You might say, “That’s obvious,” or “Yes, I’ve heard it a thousand times before,” and that’s the point. Saying democracy is failing, even 10 years ago, would have elicited alarm. Now it’s met with a shrug.

The truth is that Carusone, the CEO of Media Matters for America, has been sounding the alarm for years, about Fox News, about right-wing propaganda ecosystems, about the weaponization of media, about outrage toward Donald Trump’s actions and any number of America’s failing moments.

But what makes this moment different, he tells me, is that we’re not just living in a crisis, we’ve adapted to it.

“People are burnt out. The chaos is the point,” he explainsd. “That’s not a sideshow. It’s the main feature.”

Carusone believes that Trump hasn’t just upended the federal government, he’s obliterating the very expectations people once had of what a functioning democracy should look like. What should trigger national outcry, things like obstruction of justice, the use of government agencies to target political enemies, the gutting of entire departments, and more recently siccing the U.S. military on its own citizens, now barely registers.

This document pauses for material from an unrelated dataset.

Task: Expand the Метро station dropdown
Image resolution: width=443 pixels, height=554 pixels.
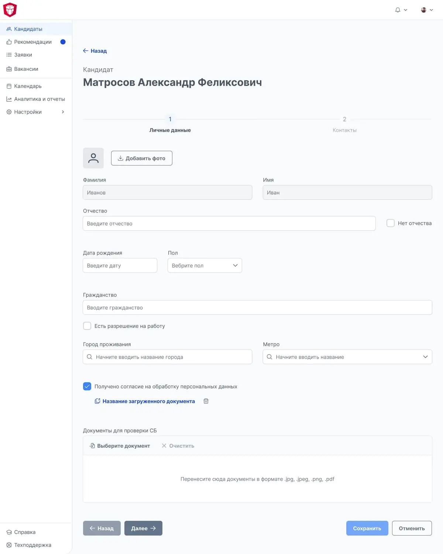Action: [425, 357]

“By the time the thing even makes it onto the chyron at the bottom of your screen, something worse has already happened,” he says. “It’s the firehose strategy. Overwhelm the system. Collapse it.”

That strategy, Carusone argues, works not only because of right-wing propaganda but because the rest of the system has failed to adapt. Mainstream media, he says, is still trying to narrate this era as if it’s politics as usual. “You can’t tell people a coherent story if you refuse to acknowledge that the story itself has changed.”

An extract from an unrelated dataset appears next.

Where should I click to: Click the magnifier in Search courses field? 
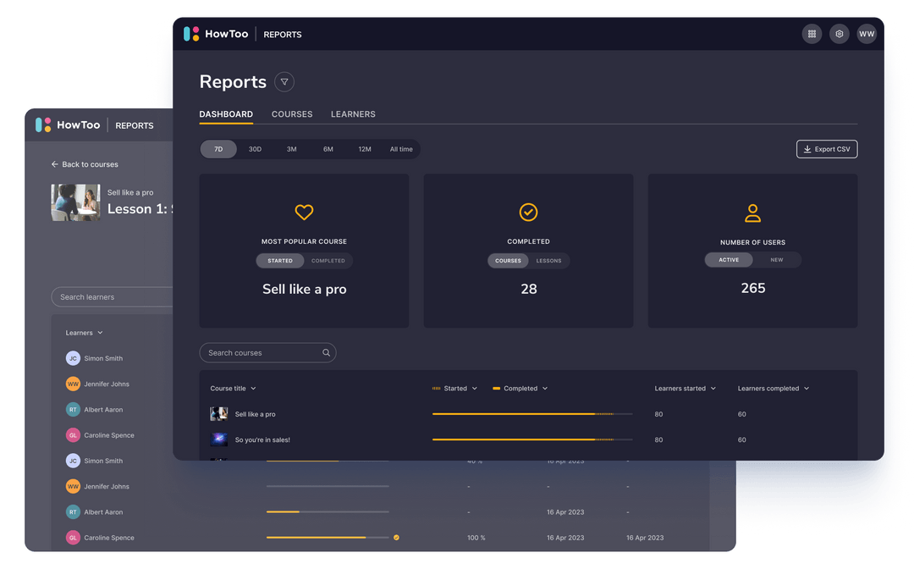(326, 352)
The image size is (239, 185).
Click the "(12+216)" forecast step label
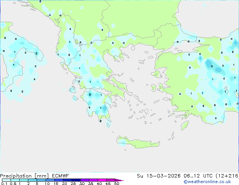225,176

I tell him that Trump is fully aware of the tidal wave of destruction he’s wreaking on the American people, their everyday conversations, and the general dumbing down of its citizenry. It’s as if that is his main job as president. And that, to me, the media and Democrats are trying to treat this in the realm of normalcy by covering this insidiousness or responding to it the same way they did with the presidents that preceded him.

Carusone agrees completely. “The Democrats are still trying to get an A in a class that’s pass/fail,” he says. “They’re spending months negotiating podcast interviews, trying to script every answer, while the whole world passes them by.”

It’s a devastating indictment, not just of a political strategy of a bygone era but of a broader institutional failure to meet the urgency of the moment. This and the fact that when trying to check Trump, they resort to a checklist when they should be going with a full body check.

Most Democrats still believe that winning elections is about checking boxes, delivering the right policy message, saying the right thing, and triangulating toward the middle, Carusone says. But he insists that this model simply doesn’t work anymore.

“People don’t vote based on a rubric,” he remarks. “They vote on gut. They vote on whether they feel seen.”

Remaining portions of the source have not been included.